Book Review: Sinister Graves by Marcie R. Rendon

Marcie R. Rendon's Sinister Graves follows Cash Blackbear, a young Ojibwe woman, as she attempts to discover the truth about the disappearances of Native girls and their newborns on the White Earth Reservation in 1970s Minnesota. Read on for Doreen Sheridan's review!

When floodwaters sweep through Minnesota’s Red River Valley, Cash Blackbear is mostly worried about how they’ll affect her ability to pick up work on the now-waterlogged local farmsteads. The college classes that her mentor, County Sheriff Wheaton, insists she take don’t fill up enough of her time. Neither do her ace pool-shooting abilities, nor her drinking and occasional night of mild rural carousing. 

So she’s definitely up for the task when Wheaton calls, asking for her help with a body that was swept down into town with the floods. The dead woman is obviously Native American, with a strong resemblance to Cash herself, leading her to believe that the woman, like her, is from the nearby White Earth Reservation. Mysteriously, the woman hadn’t drowned but had been knocked unconscious before being smothered to death. Tucked into her bra was a page from a hymnal, written in both English and Ojibwe.

Most disturbingly for Cash, however, is the presence of a strange dark shadow hovering in the corner of the morgue when she and Wheaton go to see the body for themselves:

Cash knew that she herself had a sixth sense, a word she had learned from library books. The knowledge helped her come to terms with the fact that, sometimes, she knew things, like the Johnson barn was going to catch fire, or that her foster sister was pregnant before anyone else knew. Wheaton knew she knew things. Which is why he had her help him out sometimes. She didn’t think he understood exactly how she knew what she knew, but he trusted her knowing.

With this trust, Cash heads out to White Earth to investigate, occasionally bringing with her Geno, Wheaton’s other young ward. Unlike her, Geno was raised most of his life with his Indian family, so is more familiar with the ways of the local Native Americans, an invaluable asset when dealing with a people understandably leery of outsiders, even ones who look like themselves. 

Cash and Geno’s inquiries eventually lead them to a charismatic church on the prairie, with two small graves just beyond. The hymnals inside the church match the page found on the corpse, but Cash instinctively knows to tread lightly and not identify herself to the congregation as an investigator for the sheriff, as she subtly listens for gossip and assesses the people around her.

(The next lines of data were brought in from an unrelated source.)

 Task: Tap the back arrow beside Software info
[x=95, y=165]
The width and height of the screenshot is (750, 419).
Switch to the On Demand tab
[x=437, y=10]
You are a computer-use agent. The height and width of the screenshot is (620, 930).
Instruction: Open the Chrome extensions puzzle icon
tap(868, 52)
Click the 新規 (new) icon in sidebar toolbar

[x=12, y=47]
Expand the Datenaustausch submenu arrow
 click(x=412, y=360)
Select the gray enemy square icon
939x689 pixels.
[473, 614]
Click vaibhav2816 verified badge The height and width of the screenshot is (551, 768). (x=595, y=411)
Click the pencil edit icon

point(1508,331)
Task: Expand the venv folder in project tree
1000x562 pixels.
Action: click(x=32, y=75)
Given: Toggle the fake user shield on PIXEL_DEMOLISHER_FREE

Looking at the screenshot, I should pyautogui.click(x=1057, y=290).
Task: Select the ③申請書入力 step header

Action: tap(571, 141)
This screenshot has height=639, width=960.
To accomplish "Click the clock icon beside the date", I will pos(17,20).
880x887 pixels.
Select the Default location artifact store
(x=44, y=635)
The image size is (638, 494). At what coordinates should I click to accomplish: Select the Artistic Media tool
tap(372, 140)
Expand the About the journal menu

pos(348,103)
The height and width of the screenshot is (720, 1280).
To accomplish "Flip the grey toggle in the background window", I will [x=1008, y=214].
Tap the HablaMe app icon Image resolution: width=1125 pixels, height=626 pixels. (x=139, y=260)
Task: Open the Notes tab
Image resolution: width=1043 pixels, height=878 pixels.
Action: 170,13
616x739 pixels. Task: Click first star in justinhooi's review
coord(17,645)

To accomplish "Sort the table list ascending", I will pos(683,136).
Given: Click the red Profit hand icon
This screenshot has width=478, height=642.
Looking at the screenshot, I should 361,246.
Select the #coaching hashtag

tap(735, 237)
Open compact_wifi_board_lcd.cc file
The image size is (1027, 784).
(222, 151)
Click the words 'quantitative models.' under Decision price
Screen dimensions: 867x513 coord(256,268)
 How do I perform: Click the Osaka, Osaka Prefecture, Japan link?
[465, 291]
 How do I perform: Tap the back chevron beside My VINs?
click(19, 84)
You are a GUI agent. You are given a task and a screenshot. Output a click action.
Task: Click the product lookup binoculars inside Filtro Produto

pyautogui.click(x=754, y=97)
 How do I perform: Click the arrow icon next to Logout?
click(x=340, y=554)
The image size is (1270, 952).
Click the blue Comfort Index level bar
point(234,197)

Pastor John Steene is clearly in charge of the entire operation. A handsome white man, he’s eager to bring another pretty young Indian woman into his flock—to join all the other eager young women already in his congregation. His wife Lillian is less enthused, but as Cash continues snooping around the church, the two strike up a surprisingly warm bond, starting one night over a dinner Cash reluctantly agrees to attend. She finds herself opening up to the pastor and his wife in a way she never thought possible:

She shared things about her life she hadn’t shared with anyone other than Wheaton. Some of the abuse in the foster homes. The ones Cash could bring herself to talk about. Both the pastor and Lillian listened attentively. At some point, Lillian warmed up to her. She nodded in sympathy at some of Cash’s stories, plied her with good food and kind attention. In Cash’s eye, the pastor looked less and less like a cat ready to pounce. Instead, he seemed to radiate real concern and care.

 

When the pastor said, “It sounds like the people you lived with weren’t real Christians,” Cash agreed. Some of her misgivings about the couple, about their church and the dark shadow, were chiseled away by the couple’s kindness. She even forgot to ask about the two small graves by the church.

No matter her feelings for the complicated couple though, there’s no denying the strange shadow that still lurks outside, hovering over the headstones of two dead children bearing their surname. Is it the same shadow Cash saw in the morgue? And how will Cash be able to prove the dead woman was anything more than someone with a passing connection to the Steenes and their welcoming, if controversial parish?

One of the best aspects of this third Cash Blackbear Mystery is how unflinchingly it depicts the struggles and complications of life for Native Americans growing up around the White Earth Reservation in the 1970s. Cash constantly feels alienated from her people as a “city Indian”, taken from her family as a small child to be raised by white foster families, with her language and culture constantly beaten out of her. As if that weren’t bad enough, the abuse causes her to consistently second-guess herself, particularly when it comes to her relationships with men. Following along as nineteen year-old Cash finds herself, even as she struggles to do the right thing by the dead and by a culture that was not only forcibly taken from her but is now wary of her attempts at reintegrating at least some aspects of her heritage, is an absorbing, fascinating journey, with an intriguing mystery framework to help propel the narrative.